Już podczas meczu w Bydgoszczy, gdy Sebastian Ułamek wrócił do składu OK Kolejarza Opole, było widać zaskoczenie wielu osób jego sylwetką. 43-latek ma parę zbędnych kilogramów. To najwyraźniej przekłada się na jego wyniki, które są słabe. - Menedżer powinien reagować, gdy zawodnik rozczarowuje. Pierwszą decyzją powinno być odstawienie od składu. Jeśli gołym okiem widać, że ktoś przybrał na wadze, to musi być poważna rozmowa na ten temat. To jest lekceważące podejście do obowiązków - twierdzi Jan Krzystyniak.
Nasz ekspert jest zdania, że żużlowiec to człowiek jak każdy inny, ale musi bardziej się kontrolować z racji bycia profesjonalnym sportowcem. - Wszyscy mają prawo do odpoczynku i to jest całkiem normalne. Nie można jednak pozwolić sobie na totalne poluzowanie. Wówczas kończy się to właśnie przybieraniem na wadze. Walczą z tym wszyscy zawodnicy. Czasem próbują ją zbić nawet w drastyczny sposób - zauważa.

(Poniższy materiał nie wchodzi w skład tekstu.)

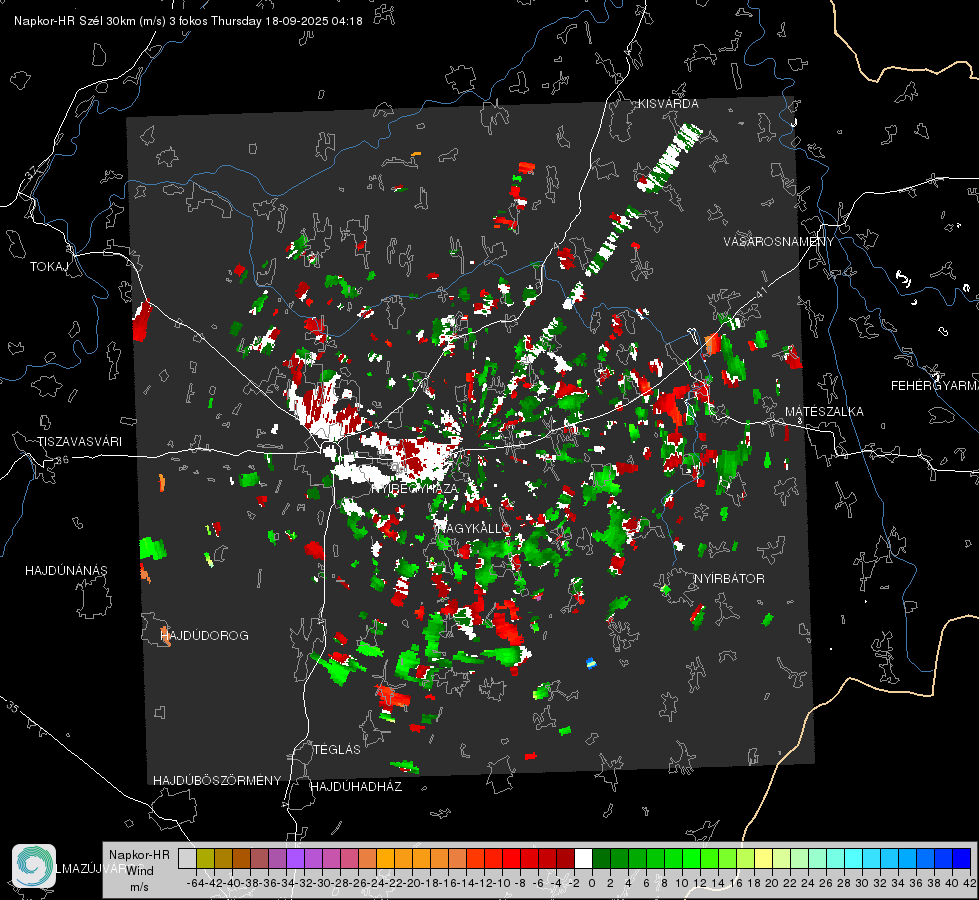Click the Napkor-HR Wind m/s legend label
Screen dimensions: 979x900
coord(138,870)
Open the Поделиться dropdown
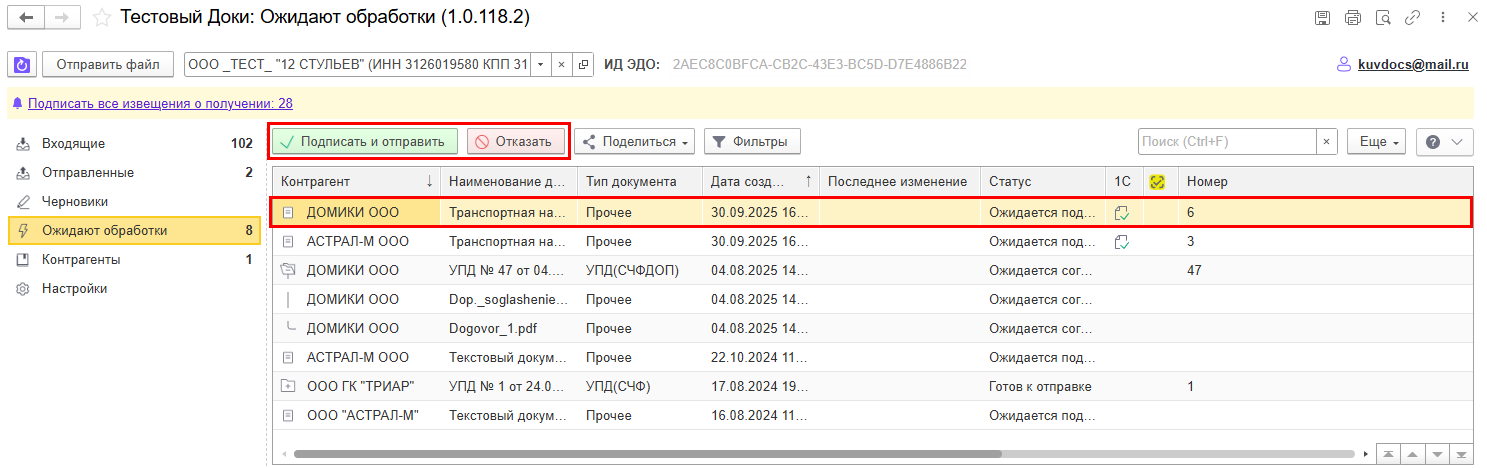1487x468 pixels. click(x=634, y=142)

W ostatnich latach coraz więcej żużlowców jest bardzo drobnych i lekkich. Czy to w stu procentach dobra droga do sukcesów? - Utarło się, że im mniejsza waga, tym lepiej. Osobiście nie do końca się z tym zgadzam. Każdy ma inny organizm i fizjologię. Niebezpieczne jest jednak, gdy zawodnik znacząco tyje. Albo bawimy się w zawodowy sport żużlowy, albo leniuchujemy - słusznie spuentował Jan Krzystyniak.